Note: The use of 'device' refers to GPU based hardware devices and 'host' refers to GPU based devices.

 

Background on the use of Imglib

The future release of ImageJ will adopt the Imglib generic processing library written by Stephan Preibisch, Stephan Saalfeld, Johannes Schindelin, and Pavel Tomanak.  A very minor change has been introduced into the Imglib codebase that allows data to be stored in Java.NIO arrays.  The NIO backed arrays are allocated outside of the Java Virtual Machine and allow for a single copy of data to be shared with the native code.

There are several issues that are encountered when developing GPU based code:
•    Byte ordering differences need consideration when using NIO Buffers and exchanging data between different hardware devices with different byte ordering.
•    The amount of available host memory, device memory, number of GPU processors, and the computational capabilities of devices may vary significantly.
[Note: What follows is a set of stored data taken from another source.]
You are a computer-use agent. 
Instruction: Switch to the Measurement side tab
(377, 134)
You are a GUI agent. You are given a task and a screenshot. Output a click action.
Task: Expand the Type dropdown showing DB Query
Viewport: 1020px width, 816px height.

 To address these issues, helper methods can be used to dynamically assess a given host's capabilities at runtime.  Working memory for the device and host are important along with the performance characteristics for a device.  Profiling performance is also important in assessing a device since a device that is shared between several applications may achieve lower performance than if the device is not shared.

When considering how to access GPU resources from Java, several open-source APIs were considered.  For the purposes of this evaluation, Olivier Chafik's JavaCL was chosen due to its Lesser General Public License.  

 

Introduction to GPU processing pipeline

The processing pipeline when using GPUs as compute device in ImageJ involves several steps:

  •    Get the data in native arrays with the needed byte ordering from an imglib object
  •    Choose a device, compile the kernel, and associate the native arrays with the kernel
  •    Launch the kernel
  •    Return the results to a compatible Imglib object

 

Metric/Method

Sobel filter is a common image processing routine that is used for edge detection.  It is ideally suited for this evaluation due to implementation simplicity as well as the GPU code's similarity to the existing open source implementation. 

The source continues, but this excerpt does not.